Indeed, the Republican nominee is running on, among other things, a promise to replace the Fed chairman — and also to establish a gold commission to take a more fundamental look at monetary policy. The chairman himself has entered the fray, declaring at George Washington University that he is against advancing to a gold standard. He has also broken with tradition and started holding regular press conferences to get his own voice into the fray. Now he has the brass to suggest that the Congress butt out?
Our own view is that everyone — the Congress, the Federal Reserve, and the American people — would be better served were this issue opened up on every front. This is a moment for our leadership to acknowledge, nay, to declare that the topic of monetary reform needs to be put on the table and debated. Value was seeping out of the dollar even as Mr. Bernanke spoke. At the end of the day today, it was down to less than a 1,775th of an ounce of gold.
The value of the dollar, in other words, has collapsed to less than half of the number ounces of gold it was worth when President Obama acceded to the presidency and to less than a sixth of what its value on the day, say, George W. Bush acceded. Is there a candidate in either party — or for any seat in the Congress — who thinks this collapse, breath-taking in its rapidity and depth, is unrelated to our national economic travail?
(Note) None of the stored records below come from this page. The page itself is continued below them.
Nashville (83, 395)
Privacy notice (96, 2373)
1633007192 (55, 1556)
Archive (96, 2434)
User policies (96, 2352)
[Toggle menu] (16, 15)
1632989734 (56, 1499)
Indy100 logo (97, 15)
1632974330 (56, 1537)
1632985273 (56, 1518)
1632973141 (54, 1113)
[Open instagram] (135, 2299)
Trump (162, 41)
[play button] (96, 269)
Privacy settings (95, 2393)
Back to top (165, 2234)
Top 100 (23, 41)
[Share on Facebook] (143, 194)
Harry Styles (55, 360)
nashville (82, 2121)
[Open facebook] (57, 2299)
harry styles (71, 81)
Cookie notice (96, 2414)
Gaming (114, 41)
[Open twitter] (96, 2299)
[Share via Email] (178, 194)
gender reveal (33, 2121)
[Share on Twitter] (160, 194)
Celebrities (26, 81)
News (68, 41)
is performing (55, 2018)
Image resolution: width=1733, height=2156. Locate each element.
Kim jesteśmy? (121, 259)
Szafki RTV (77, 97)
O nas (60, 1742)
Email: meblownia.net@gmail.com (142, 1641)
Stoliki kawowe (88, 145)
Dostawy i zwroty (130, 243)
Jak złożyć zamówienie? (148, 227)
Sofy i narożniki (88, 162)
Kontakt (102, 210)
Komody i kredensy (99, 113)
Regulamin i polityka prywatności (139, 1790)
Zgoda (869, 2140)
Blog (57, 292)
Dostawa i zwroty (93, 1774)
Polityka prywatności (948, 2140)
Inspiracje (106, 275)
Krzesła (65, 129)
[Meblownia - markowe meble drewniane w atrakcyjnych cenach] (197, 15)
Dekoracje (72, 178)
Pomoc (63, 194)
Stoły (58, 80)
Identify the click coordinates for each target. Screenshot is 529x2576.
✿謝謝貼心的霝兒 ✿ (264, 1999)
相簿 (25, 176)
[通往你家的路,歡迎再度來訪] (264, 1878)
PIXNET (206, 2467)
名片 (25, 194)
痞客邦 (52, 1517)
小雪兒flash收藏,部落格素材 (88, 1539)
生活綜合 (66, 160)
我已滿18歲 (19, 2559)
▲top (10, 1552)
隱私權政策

What needs to be said is that it is way past time for the Congress to open up the Fed’s operations for a proper inspection. The audit-the-Fed bill, more formally known as HR 459 or the Federal Reserve Transparency Act, passed the House by vote of 327 to 98. Does one think the House could be trying to tell the chairman something? Where does the Federal Reserve chairman come off entering the political fray to campaign against the passage of such a measure by the Congress that created the Fed?
Congressman Brady’s Sound Dollar Act is even broader. It would just end the era of Humphrey-Hawkins, the law under which job creation was brought into the Fed’s mandate. It would bring gold into a role, if only a modest one, in respect of monetary policy. And it would radically increase the ability of Congress and the public to get a handle on what the Federal Reserve was trying to do. Mr. Brady gave a brilliant presentation on his bill in April at the meeting of the Shadow Open Market Committee in New York.
This week, as the debates are about to begin, is a perfect moment for the political leadership — and we would include most pointedly Governor Romney and Congressman Paul — to tell the American people that they are not going to stand for the Federal Reserve’s compulsive secrecy. Transparency is not the same as political interference, and every time Mr. Bernanke goes out on the hustings to argue otherwise, let the alarms go off. What is it that the Fed doesn’t want the Congress and the American people to know?